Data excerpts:
==================================================

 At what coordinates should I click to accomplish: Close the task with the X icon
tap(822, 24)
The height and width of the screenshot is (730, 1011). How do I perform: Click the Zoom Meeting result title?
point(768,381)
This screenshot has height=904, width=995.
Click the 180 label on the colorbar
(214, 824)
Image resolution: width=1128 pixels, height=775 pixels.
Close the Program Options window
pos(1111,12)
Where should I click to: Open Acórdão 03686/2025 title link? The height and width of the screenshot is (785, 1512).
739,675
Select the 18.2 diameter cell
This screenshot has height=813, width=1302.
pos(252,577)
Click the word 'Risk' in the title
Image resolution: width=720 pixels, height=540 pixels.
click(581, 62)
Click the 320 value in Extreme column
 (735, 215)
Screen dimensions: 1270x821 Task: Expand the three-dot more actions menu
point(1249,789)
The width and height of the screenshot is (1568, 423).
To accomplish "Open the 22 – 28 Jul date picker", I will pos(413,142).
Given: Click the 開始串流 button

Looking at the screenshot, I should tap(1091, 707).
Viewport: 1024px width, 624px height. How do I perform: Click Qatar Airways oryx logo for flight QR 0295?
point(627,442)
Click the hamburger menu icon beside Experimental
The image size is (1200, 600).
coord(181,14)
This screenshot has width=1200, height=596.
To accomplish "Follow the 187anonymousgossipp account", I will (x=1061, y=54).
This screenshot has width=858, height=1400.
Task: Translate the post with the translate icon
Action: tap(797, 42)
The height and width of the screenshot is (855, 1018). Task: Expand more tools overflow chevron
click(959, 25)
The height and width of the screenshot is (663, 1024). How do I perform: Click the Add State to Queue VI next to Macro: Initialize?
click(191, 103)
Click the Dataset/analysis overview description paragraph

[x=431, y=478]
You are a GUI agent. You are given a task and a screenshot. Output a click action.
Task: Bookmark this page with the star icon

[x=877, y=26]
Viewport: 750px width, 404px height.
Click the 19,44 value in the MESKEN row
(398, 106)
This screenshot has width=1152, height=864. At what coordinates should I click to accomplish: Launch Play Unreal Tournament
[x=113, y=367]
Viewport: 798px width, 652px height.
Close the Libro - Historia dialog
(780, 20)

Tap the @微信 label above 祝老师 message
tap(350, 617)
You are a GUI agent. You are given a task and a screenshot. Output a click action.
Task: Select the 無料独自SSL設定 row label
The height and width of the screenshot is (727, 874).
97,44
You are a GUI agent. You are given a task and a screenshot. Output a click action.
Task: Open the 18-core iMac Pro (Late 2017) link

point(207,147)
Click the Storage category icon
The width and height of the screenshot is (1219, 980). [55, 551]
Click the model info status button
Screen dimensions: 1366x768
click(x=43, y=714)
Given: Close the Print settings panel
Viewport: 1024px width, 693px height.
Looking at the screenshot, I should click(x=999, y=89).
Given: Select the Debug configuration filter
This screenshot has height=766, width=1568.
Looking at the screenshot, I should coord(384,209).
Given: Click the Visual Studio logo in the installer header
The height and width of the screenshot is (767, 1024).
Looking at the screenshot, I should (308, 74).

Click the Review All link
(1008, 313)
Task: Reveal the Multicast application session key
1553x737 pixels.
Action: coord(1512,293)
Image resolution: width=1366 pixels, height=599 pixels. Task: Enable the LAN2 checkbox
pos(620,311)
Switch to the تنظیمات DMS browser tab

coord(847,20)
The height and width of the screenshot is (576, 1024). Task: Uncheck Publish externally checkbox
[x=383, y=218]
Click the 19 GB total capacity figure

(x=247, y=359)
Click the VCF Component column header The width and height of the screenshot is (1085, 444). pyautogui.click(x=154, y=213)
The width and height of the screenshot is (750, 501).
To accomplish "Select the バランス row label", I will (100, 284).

==================================================

Line by line, retype the data exactly as written.

 At what coordinates should I click to accomplish: Close the task with the X icon
tap(822, 24)
The height and width of the screenshot is (730, 1011). How do I perform: Click the Zoom Meeting result title?
point(768,381)
This screenshot has height=904, width=995.
Click the 180 label on the colorbar
(214, 824)
Image resolution: width=1128 pixels, height=775 pixels.
Close the Program Options window
pos(1111,12)
Where should I click to: Open Acórdão 03686/2025 title link? The height and width of the screenshot is (785, 1512).
739,675
Select the 18.2 diameter cell
This screenshot has height=813, width=1302.
pos(252,577)
Click the word 'Risk' in the title
Image resolution: width=720 pixels, height=540 pixels.
click(581, 62)
Click the 320 value in Extreme column
 (735, 215)
Screen dimensions: 1270x821 Task: Expand the three-dot more actions menu
point(1249,789)
The width and height of the screenshot is (1568, 423).
To accomplish "Open the 22 – 28 Jul date picker", I will pos(413,142).
Given: Click the 開始串流 button

Looking at the screenshot, I should tap(1091, 707).
Viewport: 1024px width, 624px height. How do I perform: Click Qatar Airways oryx logo for flight QR 0295?
point(627,442)
Click the hamburger menu icon beside Experimental
The image size is (1200, 600).
coord(181,14)
This screenshot has width=1200, height=596.
To accomplish "Follow the 187anonymousgossipp account", I will (x=1061, y=54).
This screenshot has width=858, height=1400.
Task: Translate the post with the translate icon
Action: tap(797, 42)
The height and width of the screenshot is (855, 1018). Task: Expand more tools overflow chevron
click(959, 25)
The height and width of the screenshot is (663, 1024). How do I perform: Click the Add State to Queue VI next to Macro: Initialize?
click(191, 103)
Click the Dataset/analysis overview description paragraph

[x=431, y=478]
You are a GUI agent. You are given a task and a screenshot. Output a click action.
Task: Bookmark this page with the star icon

[x=877, y=26]
Viewport: 750px width, 404px height.
Click the 19,44 value in the MESKEN row
(398, 106)
This screenshot has width=1152, height=864. At what coordinates should I click to accomplish: Launch Play Unreal Tournament
[x=113, y=367]
Viewport: 798px width, 652px height.
Close the Libro - Historia dialog
(780, 20)

Tap the @微信 label above 祝老师 message
tap(350, 617)
You are a GUI agent. You are given a task and a screenshot. Output a click action.
Task: Select the 無料独自SSL設定 row label
The height and width of the screenshot is (727, 874).
97,44
You are a GUI agent. You are given a task and a screenshot. Output a click action.
Task: Open the 18-core iMac Pro (Late 2017) link

point(207,147)
Click the Storage category icon
The width and height of the screenshot is (1219, 980). [55, 551]
Click the model info status button
Screen dimensions: 1366x768
click(x=43, y=714)
Given: Close the Print settings panel
Viewport: 1024px width, 693px height.
Looking at the screenshot, I should click(x=999, y=89).
Given: Select the Debug configuration filter
This screenshot has height=766, width=1568.
Looking at the screenshot, I should coord(384,209).
Given: Click the Visual Studio logo in the installer header
The height and width of the screenshot is (767, 1024).
Looking at the screenshot, I should (308, 74).

Click the Review All link
(1008, 313)
Task: Reveal the Multicast application session key
1553x737 pixels.
Action: coord(1512,293)
Image resolution: width=1366 pixels, height=599 pixels. Task: Enable the LAN2 checkbox
pos(620,311)
Switch to the تنظیمات DMS browser tab

coord(847,20)
The height and width of the screenshot is (576, 1024). Task: Uncheck Publish externally checkbox
[x=383, y=218]
Click the 19 GB total capacity figure

(x=247, y=359)
Click the VCF Component column header The width and height of the screenshot is (1085, 444). pyautogui.click(x=154, y=213)
The width and height of the screenshot is (750, 501).
To accomplish "Select the バランス row label", I will (100, 284).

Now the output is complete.